Property owners in the Williamsville School District will likely see a 2 percent increase in their school tax rate for the 2010-11 school year, based on the latest revenue projections shared with the School Board on Wednesday.
The estimated tax burden for homeowners would grow by $38 on a $100,000 home or $76 on a $200,000 home, according to the information provided to board members at the budget work session.
Homeowners with a basic STAR tax exemption would see a $26 increase on a $100,000 home or a $64 increase on a $200,000 home.
The $159 million budget would increase spending by nearly 3 percent overall, but $8.2 million in reserves would be used to offset the gap between rising expenses and the burden on taxpayers.
The increase is small compared with tax hikes that many other financially crippled school districts face, Superintendent Howard Smith pointed out. The 2010-11 budget would preserve all academic and extracurricular program offerings.

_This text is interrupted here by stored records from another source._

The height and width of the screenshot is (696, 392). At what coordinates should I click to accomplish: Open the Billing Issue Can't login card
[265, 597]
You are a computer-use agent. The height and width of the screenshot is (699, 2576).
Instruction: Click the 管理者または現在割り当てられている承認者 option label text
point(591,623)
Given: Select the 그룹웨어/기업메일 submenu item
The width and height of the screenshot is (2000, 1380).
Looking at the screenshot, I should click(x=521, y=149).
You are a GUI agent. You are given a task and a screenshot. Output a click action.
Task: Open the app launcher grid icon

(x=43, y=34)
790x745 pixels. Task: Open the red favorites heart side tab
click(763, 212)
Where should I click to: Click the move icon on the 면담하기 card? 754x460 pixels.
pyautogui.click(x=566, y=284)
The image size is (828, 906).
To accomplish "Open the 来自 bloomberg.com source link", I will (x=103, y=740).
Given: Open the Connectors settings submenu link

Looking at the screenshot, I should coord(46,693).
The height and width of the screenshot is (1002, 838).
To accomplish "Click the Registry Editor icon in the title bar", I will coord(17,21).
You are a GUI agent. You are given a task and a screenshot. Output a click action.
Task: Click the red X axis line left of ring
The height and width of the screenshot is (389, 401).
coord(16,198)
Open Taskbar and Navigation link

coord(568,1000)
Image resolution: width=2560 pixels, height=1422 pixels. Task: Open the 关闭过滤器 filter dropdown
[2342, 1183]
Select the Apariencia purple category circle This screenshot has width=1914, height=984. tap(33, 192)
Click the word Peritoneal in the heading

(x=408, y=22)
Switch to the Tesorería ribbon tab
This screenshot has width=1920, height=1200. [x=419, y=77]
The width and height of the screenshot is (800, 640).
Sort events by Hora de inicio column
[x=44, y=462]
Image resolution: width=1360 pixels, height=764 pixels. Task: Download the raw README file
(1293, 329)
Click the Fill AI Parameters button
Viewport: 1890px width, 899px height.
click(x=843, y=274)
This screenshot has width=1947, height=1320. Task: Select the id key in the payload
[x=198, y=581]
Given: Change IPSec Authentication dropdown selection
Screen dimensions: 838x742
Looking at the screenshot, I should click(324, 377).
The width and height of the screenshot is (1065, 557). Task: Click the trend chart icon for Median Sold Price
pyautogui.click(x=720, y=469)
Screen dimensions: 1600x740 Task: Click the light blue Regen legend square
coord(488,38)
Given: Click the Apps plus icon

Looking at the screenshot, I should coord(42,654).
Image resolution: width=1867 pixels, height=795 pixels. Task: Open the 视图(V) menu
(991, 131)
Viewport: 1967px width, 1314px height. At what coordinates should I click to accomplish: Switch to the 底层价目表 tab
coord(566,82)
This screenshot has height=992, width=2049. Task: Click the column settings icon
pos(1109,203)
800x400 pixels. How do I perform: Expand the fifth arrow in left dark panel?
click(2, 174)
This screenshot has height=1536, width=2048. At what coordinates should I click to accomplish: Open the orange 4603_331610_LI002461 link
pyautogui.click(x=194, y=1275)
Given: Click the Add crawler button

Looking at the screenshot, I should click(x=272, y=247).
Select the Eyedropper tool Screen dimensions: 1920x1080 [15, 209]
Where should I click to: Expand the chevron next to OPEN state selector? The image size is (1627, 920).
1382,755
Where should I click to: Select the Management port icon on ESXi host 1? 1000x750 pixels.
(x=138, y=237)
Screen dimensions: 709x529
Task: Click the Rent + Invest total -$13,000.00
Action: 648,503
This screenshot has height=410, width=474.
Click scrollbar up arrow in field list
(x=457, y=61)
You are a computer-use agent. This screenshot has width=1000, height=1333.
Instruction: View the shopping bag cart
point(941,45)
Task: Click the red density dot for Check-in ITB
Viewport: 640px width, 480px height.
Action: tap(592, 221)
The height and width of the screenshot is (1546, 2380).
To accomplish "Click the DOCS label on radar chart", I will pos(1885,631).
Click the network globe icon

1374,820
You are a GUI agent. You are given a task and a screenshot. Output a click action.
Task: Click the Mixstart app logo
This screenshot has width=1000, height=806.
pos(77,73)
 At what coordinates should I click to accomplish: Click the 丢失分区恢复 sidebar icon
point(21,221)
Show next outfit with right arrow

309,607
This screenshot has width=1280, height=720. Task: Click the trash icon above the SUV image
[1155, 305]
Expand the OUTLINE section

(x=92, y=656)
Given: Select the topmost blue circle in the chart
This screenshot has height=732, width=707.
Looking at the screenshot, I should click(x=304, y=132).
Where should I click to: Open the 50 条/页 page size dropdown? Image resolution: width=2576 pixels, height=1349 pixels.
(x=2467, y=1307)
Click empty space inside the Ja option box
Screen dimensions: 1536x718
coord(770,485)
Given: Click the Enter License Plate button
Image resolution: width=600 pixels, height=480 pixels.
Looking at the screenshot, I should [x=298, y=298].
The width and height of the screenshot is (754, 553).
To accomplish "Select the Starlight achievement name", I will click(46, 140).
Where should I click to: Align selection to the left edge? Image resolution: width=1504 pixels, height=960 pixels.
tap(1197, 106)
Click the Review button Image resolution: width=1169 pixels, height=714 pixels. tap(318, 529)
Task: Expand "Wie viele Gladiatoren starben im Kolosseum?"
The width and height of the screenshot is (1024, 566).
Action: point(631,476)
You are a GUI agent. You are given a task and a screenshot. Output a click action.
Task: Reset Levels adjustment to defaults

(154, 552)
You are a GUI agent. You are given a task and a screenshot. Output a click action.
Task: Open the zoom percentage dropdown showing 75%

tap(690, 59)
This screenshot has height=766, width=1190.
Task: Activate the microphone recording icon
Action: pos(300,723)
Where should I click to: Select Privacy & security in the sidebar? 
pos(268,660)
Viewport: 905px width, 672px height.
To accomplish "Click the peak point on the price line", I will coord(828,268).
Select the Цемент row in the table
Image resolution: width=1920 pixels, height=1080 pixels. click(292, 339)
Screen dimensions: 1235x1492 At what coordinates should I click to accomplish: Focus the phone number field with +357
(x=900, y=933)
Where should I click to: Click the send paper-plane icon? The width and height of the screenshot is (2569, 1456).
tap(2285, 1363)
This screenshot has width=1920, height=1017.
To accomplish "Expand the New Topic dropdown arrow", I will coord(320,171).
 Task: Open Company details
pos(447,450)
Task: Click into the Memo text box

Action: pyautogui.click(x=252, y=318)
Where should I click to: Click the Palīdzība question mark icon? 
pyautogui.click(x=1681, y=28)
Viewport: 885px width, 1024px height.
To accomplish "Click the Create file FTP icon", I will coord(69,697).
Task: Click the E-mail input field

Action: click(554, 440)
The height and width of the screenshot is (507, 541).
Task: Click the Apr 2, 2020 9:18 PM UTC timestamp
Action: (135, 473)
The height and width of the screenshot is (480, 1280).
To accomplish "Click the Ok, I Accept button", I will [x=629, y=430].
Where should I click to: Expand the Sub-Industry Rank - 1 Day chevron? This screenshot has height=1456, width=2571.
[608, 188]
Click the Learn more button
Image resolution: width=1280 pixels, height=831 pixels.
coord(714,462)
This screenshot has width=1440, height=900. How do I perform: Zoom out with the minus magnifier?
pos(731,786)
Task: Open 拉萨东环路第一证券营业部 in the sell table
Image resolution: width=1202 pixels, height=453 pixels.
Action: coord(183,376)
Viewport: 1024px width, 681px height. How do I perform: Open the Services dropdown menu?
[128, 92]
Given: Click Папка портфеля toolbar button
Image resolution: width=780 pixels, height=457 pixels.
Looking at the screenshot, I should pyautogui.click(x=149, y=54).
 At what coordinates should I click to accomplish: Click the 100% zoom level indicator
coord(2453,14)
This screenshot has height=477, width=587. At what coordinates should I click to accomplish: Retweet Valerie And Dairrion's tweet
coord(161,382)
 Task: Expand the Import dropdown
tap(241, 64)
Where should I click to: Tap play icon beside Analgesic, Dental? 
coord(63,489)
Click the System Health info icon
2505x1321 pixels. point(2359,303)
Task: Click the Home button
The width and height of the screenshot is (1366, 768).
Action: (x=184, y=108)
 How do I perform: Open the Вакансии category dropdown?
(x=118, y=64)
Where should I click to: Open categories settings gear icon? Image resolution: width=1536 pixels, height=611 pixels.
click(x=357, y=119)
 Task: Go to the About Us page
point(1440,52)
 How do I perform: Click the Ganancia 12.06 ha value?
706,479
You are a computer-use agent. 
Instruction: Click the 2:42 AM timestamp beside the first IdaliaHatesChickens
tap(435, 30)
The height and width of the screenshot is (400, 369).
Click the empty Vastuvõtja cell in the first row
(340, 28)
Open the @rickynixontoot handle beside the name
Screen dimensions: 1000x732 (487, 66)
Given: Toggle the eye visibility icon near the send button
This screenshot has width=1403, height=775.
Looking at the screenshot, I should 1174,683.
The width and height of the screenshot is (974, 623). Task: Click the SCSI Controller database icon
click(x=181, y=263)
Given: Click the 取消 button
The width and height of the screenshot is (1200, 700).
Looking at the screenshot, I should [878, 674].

Smith had initially proposed a budget that raised the tax levy -- the amount of property tax money the district collects -- by 4 percent. Based on board feedback, he made $2 million in additional budget cuts that reduced the tax increase by 2 percent.
During Wednesday's brief show-and-tell work session, Smith shared information with the board showing a tax rate of $17.54 per $1,000 of assessed value for 2010-11, up from $17.16. The increase represents the first time in many years that the district's tax rate has grown by a larger percentage than the consumer price index, a measure of inflation, he said.
Smith and other board members noted that the $17.54 tax rate is one of the lowest in eight years.
During the last eight years, however, home values in Amherst have risen, resulting in homeowners paying higher school taxes. Most Amherst property owners saw a considerable increase in their assessments last year when the town revalued every parcel in town limits.
The district's tax levy has grown by $4 million in the past four years. Smith said much of the increased spending is due to increases in employee benefits and other costs -- such as health insurance and retirement -- over which the district has no control.
In other news, the board held a special meeting prior to the work session to approve a union contract with the Williamsville Supervisors and Computer Technicians Association. The 3-year contract gives the 21 union members an average wage increase of 2.5 percent.
In exchange, the members agreed to chip in more for their health insurance premiums. They currently pay 5 percent and will pay 14 percent by September 2012, Smith said, calling the trade off a fair exchange.
The 21-member union comprises higher-level computer technicians and network administrators, as well as some noncomputer-related district supervisors.